A Beginner's Guide to Formula 1 Ahead of the 2026 Season
The Sport, the Business, the Culture
This is Part 1 of a 3-part series breaking down Formula 1: the sport, the business, and the culture behind the fastest show on earth. Whether you’re brand new or just filling in the gaps, start here.
Part 1: The Sport
Formula 1 is the world’s premier open-wheel racing series. Twenty-two drivers, eleven teams, twenty-four races spread across five continents. City streets in Monaco and Singapore. Purpose-built circuits in Silverstone and Suzuka. A global championship that runs from March through December.
Behind each car sits an operation of thousands: aerodynamicists, strategists, data scientists, mechanics, and engineers, all working to shave hundredths of a second off a lap time. The sport rewards precision at every level, from the factory floor to the pit lane to the final corner of the final lap.
Two championships run simultaneously. The Drivers’ Championship crowns the best individual. The Constructors’ Championship determines which team built, strategized, and executed at the highest level across the entire season. The Constructors’ title carries significant prize money, which directly funds next year’s car development. Win both, and you’ve dominated. Lose both, and you’re redesigning the car from the ground up.
The Grid
The 2026 season arrived with the most significant shakeup in years.

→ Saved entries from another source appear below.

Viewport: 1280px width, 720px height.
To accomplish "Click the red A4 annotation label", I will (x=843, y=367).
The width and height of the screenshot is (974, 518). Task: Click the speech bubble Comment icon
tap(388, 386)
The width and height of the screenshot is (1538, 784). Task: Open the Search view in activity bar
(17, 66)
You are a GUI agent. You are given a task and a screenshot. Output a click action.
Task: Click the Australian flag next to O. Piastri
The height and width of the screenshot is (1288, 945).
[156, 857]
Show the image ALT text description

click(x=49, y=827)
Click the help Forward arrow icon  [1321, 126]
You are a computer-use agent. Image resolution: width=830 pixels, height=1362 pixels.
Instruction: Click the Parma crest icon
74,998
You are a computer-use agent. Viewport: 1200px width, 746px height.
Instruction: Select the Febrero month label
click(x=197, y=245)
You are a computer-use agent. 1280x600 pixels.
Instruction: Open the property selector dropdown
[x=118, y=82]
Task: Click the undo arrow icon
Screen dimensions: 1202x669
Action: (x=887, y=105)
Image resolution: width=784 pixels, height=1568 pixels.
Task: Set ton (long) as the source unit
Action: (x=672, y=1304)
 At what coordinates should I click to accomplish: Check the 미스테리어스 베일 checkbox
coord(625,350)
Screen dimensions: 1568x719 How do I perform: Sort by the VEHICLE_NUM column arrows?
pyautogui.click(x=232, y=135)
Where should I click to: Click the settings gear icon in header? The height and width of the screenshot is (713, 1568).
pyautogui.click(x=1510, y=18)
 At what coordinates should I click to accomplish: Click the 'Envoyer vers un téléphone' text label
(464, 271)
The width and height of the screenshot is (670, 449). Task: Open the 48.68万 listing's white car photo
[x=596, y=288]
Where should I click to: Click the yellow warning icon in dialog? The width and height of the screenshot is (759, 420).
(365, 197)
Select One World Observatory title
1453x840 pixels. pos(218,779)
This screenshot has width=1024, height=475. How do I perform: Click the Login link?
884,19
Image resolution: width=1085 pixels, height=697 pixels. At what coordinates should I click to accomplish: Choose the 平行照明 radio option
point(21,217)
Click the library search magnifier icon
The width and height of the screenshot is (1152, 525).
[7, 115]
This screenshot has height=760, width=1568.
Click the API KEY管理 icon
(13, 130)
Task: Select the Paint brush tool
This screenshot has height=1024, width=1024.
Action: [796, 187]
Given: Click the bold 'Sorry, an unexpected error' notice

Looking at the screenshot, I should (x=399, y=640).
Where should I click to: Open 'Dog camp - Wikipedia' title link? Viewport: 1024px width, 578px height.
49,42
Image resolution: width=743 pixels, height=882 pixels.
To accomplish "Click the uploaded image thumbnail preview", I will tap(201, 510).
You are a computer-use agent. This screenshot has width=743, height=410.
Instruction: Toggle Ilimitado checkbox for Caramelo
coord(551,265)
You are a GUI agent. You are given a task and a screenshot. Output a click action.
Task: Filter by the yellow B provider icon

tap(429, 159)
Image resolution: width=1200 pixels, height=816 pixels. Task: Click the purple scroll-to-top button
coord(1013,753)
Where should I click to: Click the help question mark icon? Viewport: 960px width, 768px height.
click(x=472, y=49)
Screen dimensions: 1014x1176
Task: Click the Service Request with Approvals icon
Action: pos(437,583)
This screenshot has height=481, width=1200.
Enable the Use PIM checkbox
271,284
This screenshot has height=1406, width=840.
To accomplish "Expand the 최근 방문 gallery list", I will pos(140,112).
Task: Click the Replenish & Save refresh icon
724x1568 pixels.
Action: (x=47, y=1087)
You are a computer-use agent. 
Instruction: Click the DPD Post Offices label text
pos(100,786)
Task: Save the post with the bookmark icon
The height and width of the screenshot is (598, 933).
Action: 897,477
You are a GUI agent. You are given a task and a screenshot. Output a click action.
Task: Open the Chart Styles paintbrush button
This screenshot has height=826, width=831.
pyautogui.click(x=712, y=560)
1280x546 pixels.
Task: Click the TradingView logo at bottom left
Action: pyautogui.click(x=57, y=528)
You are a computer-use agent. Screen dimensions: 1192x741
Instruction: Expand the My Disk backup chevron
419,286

Lando Norris enters as the reigning World Champion after edging Max Verstappen by two points in 2025. Two. An entire season decided by a margin that thin.
McLaren took the Constructors’ title alongside him and return with Norris and Oscar Piastri. Ferrari paired Lewis Hamilton (seven-time champion) with Charles Leclerc. Red Bull kept Verstappen and promoted Isack Hadjar from their junior team. Mercedes is running George Russell alongside Kimi Antonelli.
Then there are the new arrivals.
Cadillac became the first new team to enter F1 since Haas in 2016.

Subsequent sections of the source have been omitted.